» **EXERCISE OBJECTIVE**
Rewrite the lines of the listing from the line containing "Task: Expand the '1 more...' hidden views" through the line containing "Close the Machine", inclusive, replacing "Survey URL" with "Feedback URL" and leaving everything else unchanged.

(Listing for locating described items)
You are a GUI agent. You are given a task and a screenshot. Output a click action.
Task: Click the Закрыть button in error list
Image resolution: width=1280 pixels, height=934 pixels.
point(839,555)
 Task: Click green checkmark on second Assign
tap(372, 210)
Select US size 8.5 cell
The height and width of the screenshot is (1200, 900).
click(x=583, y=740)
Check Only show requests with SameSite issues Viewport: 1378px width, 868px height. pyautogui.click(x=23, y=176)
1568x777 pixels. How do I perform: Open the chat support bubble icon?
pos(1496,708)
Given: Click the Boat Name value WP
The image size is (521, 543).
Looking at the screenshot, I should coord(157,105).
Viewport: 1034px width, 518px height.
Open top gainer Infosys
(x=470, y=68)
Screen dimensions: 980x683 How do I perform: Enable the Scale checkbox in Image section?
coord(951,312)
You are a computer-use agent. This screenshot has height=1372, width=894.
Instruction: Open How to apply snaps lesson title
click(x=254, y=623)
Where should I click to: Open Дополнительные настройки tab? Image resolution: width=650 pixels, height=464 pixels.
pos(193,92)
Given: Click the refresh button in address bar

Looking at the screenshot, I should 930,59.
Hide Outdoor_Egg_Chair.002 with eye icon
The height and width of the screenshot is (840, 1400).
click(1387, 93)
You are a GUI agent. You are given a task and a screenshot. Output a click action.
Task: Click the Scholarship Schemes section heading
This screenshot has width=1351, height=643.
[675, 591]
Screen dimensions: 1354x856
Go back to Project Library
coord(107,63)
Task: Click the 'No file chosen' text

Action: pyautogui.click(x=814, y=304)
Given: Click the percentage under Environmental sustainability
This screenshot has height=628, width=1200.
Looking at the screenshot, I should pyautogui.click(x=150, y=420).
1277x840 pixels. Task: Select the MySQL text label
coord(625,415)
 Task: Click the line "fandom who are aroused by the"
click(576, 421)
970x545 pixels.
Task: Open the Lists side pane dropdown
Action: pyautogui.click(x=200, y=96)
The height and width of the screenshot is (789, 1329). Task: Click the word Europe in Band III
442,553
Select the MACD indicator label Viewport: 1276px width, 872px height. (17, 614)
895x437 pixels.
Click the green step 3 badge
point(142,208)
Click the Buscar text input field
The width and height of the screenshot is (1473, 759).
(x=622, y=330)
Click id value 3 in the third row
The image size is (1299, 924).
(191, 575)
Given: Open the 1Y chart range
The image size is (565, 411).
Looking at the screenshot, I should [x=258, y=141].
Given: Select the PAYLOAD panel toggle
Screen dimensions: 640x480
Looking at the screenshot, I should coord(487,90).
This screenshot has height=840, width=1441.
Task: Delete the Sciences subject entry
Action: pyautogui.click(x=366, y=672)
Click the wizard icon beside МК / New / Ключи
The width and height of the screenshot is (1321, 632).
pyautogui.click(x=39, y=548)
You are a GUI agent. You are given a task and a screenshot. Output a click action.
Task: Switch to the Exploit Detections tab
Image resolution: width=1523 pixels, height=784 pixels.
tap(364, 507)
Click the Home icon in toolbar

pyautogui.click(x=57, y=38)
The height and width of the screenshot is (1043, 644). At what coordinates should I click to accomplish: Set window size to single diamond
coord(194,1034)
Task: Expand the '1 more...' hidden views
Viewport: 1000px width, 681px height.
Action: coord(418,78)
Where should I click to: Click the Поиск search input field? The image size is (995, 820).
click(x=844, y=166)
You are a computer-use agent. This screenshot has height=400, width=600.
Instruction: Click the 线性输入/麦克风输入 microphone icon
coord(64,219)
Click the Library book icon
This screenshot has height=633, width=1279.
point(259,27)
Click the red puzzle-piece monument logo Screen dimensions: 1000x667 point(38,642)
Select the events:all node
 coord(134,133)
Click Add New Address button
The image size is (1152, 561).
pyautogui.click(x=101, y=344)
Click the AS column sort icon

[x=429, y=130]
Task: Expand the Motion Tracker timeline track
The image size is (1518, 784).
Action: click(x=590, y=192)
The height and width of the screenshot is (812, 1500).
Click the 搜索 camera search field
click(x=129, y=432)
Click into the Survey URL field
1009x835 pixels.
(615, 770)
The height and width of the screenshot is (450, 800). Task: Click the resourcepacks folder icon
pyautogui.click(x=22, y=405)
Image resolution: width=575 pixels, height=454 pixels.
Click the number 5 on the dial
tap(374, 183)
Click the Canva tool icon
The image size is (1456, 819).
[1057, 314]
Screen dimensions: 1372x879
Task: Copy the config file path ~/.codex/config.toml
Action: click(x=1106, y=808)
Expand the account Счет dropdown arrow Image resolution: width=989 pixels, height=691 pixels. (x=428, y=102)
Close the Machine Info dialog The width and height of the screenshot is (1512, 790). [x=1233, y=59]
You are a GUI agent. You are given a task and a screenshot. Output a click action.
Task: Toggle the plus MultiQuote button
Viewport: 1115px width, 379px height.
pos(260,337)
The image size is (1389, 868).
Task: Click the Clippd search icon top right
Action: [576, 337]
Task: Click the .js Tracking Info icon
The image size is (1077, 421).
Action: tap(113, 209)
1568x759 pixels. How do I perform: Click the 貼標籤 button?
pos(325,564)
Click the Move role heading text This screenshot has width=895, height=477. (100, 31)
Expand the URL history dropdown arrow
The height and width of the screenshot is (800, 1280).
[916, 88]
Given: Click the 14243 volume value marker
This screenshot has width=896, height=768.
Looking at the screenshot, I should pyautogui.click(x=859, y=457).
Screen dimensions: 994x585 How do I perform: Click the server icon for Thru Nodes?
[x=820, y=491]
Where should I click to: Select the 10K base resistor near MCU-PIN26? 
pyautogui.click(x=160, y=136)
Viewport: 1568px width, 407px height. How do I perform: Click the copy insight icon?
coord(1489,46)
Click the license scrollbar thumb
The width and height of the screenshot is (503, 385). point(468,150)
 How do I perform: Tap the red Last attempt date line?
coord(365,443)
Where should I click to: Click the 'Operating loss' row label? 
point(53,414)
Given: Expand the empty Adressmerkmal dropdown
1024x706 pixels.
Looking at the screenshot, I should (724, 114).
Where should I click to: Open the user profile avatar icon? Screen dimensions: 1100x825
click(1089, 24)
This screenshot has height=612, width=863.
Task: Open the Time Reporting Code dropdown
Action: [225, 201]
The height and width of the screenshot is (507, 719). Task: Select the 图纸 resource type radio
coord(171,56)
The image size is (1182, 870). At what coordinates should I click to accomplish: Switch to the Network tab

» **COMPLETED EXERCISE**
Task: Expand the '1 more...' hidden views
Viewport: 1000px width, 681px height.
Action: coord(418,78)
Where should I click to: Click the Поиск search input field? The image size is (995, 820).
click(x=844, y=166)
You are a computer-use agent. This screenshot has height=400, width=600.
Instruction: Click the 线性输入/麦克风输入 microphone icon
coord(64,219)
Click the Library book icon
This screenshot has height=633, width=1279.
point(259,27)
Click the red puzzle-piece monument logo Screen dimensions: 1000x667 point(38,642)
Select the events:all node
 coord(134,133)
Click Add New Address button
The image size is (1152, 561).
pyautogui.click(x=101, y=344)
Click the AS column sort icon

[x=429, y=130]
Task: Expand the Motion Tracker timeline track
The image size is (1518, 784).
Action: click(x=590, y=192)
The height and width of the screenshot is (812, 1500).
Click the 搜索 camera search field
click(x=129, y=432)
Click into the Feedback URL field
1009x835 pixels.
(615, 770)
The height and width of the screenshot is (450, 800). Task: Click the resourcepacks folder icon
pyautogui.click(x=22, y=405)
Image resolution: width=575 pixels, height=454 pixels.
Click the number 5 on the dial
tap(374, 183)
Click the Canva tool icon
The image size is (1456, 819).
[1057, 314]
Screen dimensions: 1372x879
Task: Copy the config file path ~/.codex/config.toml
Action: click(x=1106, y=808)
Expand the account Счет dropdown arrow Image resolution: width=989 pixels, height=691 pixels. (x=428, y=102)
Close the Machine Info dialog The width and height of the screenshot is (1512, 790). [x=1233, y=59]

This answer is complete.